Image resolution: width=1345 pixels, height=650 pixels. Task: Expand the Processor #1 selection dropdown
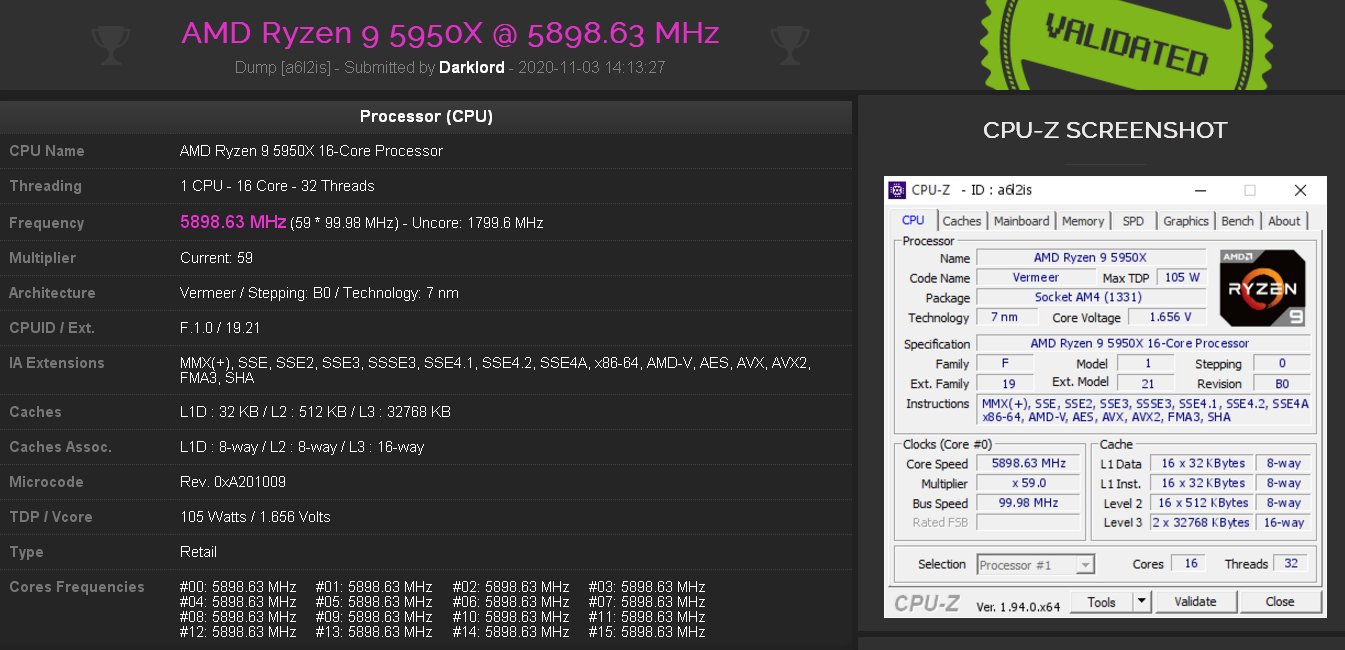pyautogui.click(x=1085, y=565)
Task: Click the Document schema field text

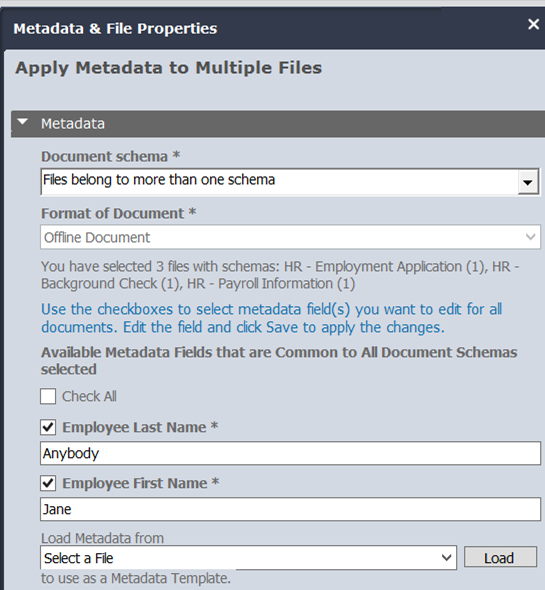Action: (159, 180)
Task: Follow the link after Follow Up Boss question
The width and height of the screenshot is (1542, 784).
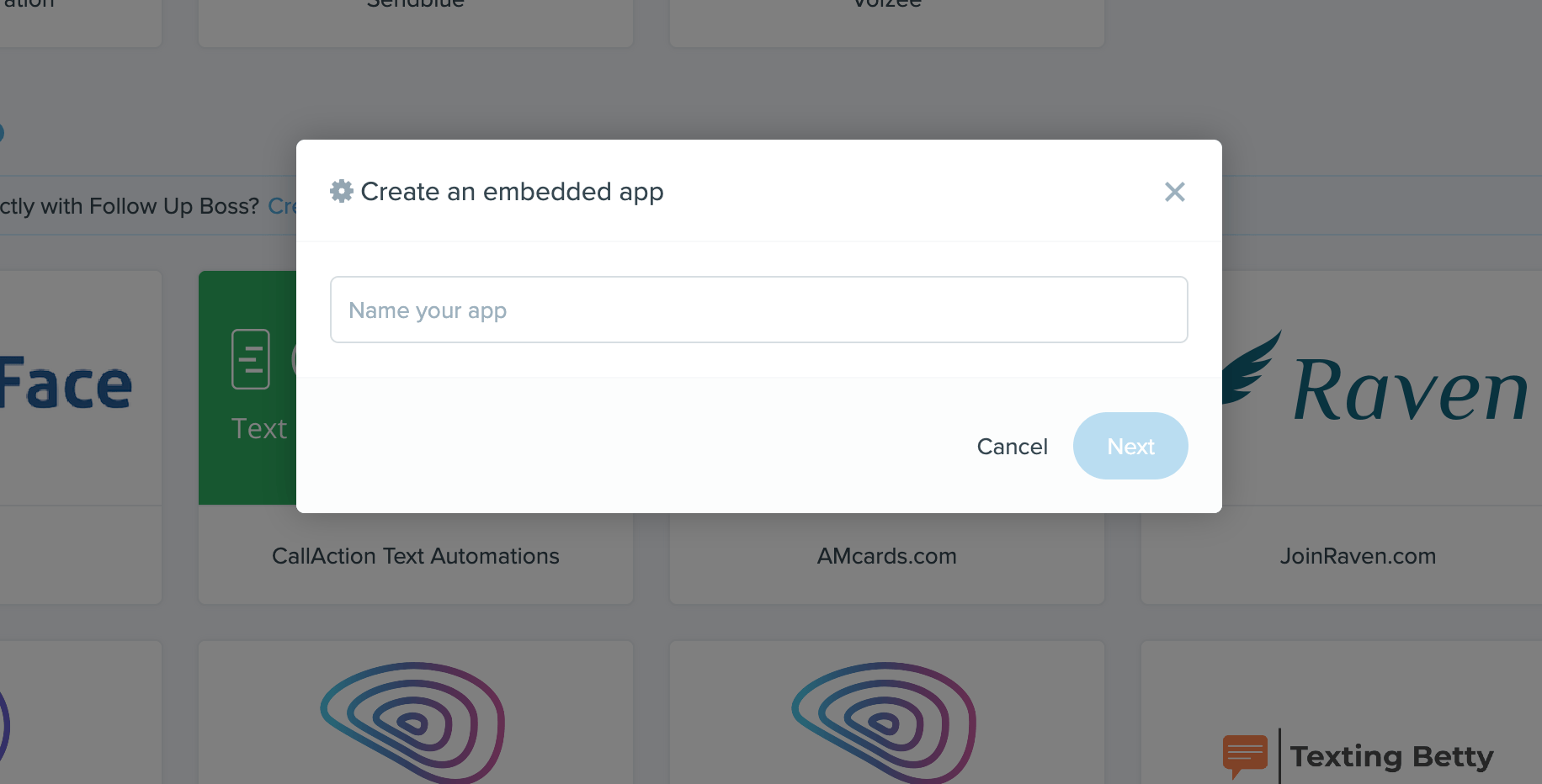Action: click(282, 206)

————————

Pictures do not belong in the copy; repeat the rest of the listing exactly.

● **Task output**:
Image resolution: width=1345 pixels, height=650 pixels. Task: Expand the Processor #1 selection dropdown
pyautogui.click(x=1085, y=565)
Task: Click the Document schema field text

Action: (159, 180)
Task: Follow the link after Follow Up Boss question
The width and height of the screenshot is (1542, 784).
Action: click(282, 206)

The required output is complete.